As opposed, for example, to shrinking (using K9Copy or something similar) the movie to fit a 4GB disc (in that case, the quality was decreased to fit in a tighter place).
Or for example, recompressing it using X264 - the conversion is lossy and it mathematically provable that degradation has resulted.
The fact that the 8GB iso is degraded when compared to some master copy at the studio that you don't have access to doesn't count. What count is the source that was used in the process of copying.
Exact copy is "no no!", degraded using lossy process is tolerated.
Exactly, in that case it won't be considered 'degraded' because what you are making and distributing copies of it the exact data as you received it (no matter what exists on some other CD that wasn't involved in the current copying).
:
That's what I meant in the end of my previous posting
- If companies continue to distribute music in CDs and movies as DVDs (or not-much compressed MPEG2 streams on digital boardcast networks), people have an incentive to make degraded copies using lossy compressors (to make data use less space). And those copies could be tolerated on P2P network under Italian law (as long as done not-for-profit).
- If companies switches their distribution channels to MP3s and more compressed digital broadcast (H264), the situation change.
There's no incentive for people to re-compress the media : what they got is already compressed.
But they don't have the right to distribute these files under any copyright law (except so
"Sufficiently advanced satire is indistinguishable from reality." - [Tips: 1DrYakQDKCQ6y52z6QbnkxHXAocMZJE61o ]
No, you can't because all the technical reasons for why one is better or both are equal is a smoke screen. The real arguments can be boiled down to this:
Simply put, there is nothing that one side could say that would convince the other they are right because it has nothing to do with the tech and everything to do with the vinyl guys thinking the digitals are deaf, and the digitals thinking the vinyls are loons.
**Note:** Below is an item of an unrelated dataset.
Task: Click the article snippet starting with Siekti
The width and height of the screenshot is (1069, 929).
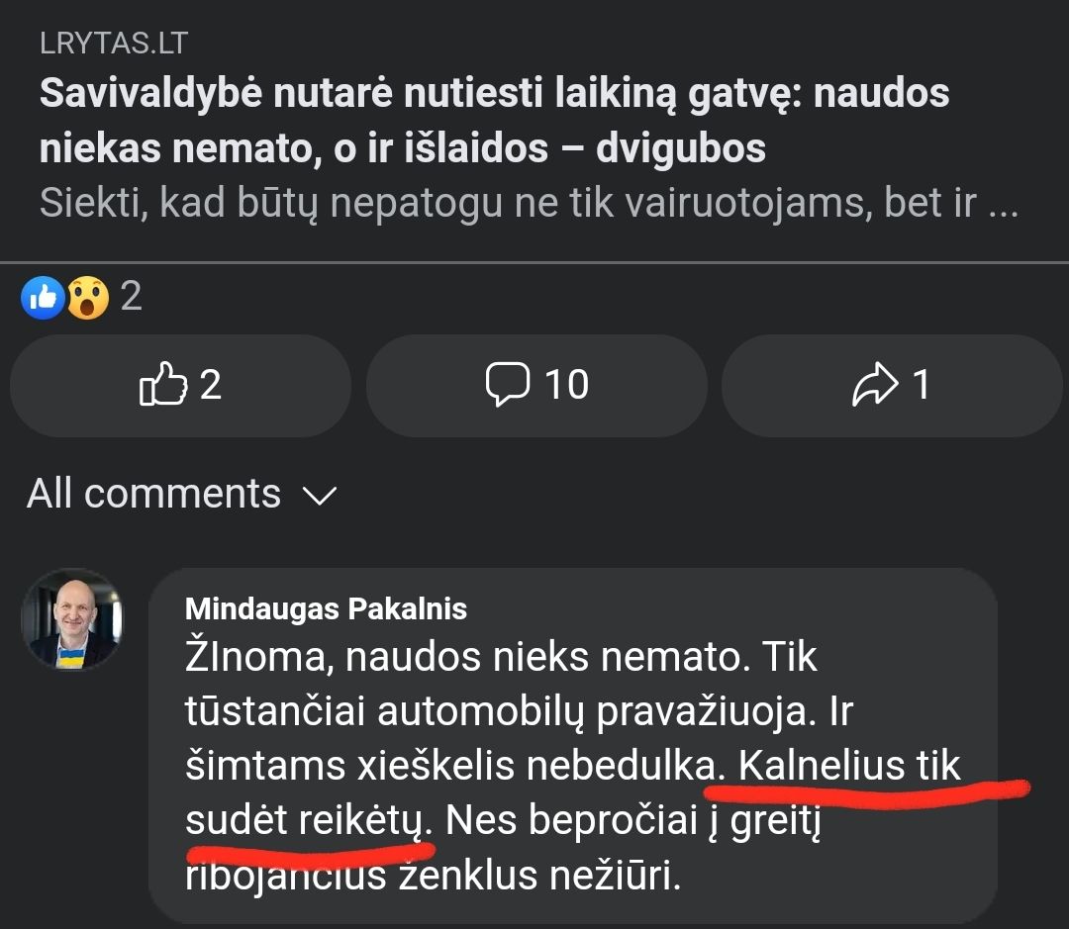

IANAL but AFAIK here in Italy, if with a new law something BECOMES illegal, then that law can't be retroactive and you can't be judged for what you did BEFORE the law came out.
But if with a new law something that was illegal becomes legal, then in pending judicial cases defendants are acquitted because "the fact isn't offence anymore".
This is something that can, and has, been empirically tested.
If you do a double blind test with the direct signal from the turntable compared to the same through 16bit 44.1KHz digital ad/da conversion, people cannot tell the difference. In any properly set up and level matched trial. Ever.
The problem is that the vinyl believers cannot accept this, and either will not try it, or do not have the facilities to do a proper test themselves.
it has nothing to do with the tech and everything to do with the vinyl guys thinking the digitals are deaf, and the digitals thinking the vinyls are loons.
It isn't just that the $50,000 tube amp buying $1000 knob (to make the music "warmer") buying nuts think that digitals are deaf, but that the audiofools, I mean audiophiles refuse any tests. They won't compare the best of digital to the best of whatever they like. Double blind studies with good equipment on both sides *always* finds no difference. The audiofools claim that the equipment wasn't good enough so the results are bad, yet refuse to stage the test themselves. Audiofools formed a religion, not a science of better sound. They aren't interested in what's correct, but finding some exisential "truth" that doesn't exist. I have no doubt that the sound from my $50 soundblaster speakers hooked up to my computer is inferior to $20,000 speakers. But how many (if any) can tell the difference between $500 and $5000 speakers? Or $5000 and $20,000 speakers?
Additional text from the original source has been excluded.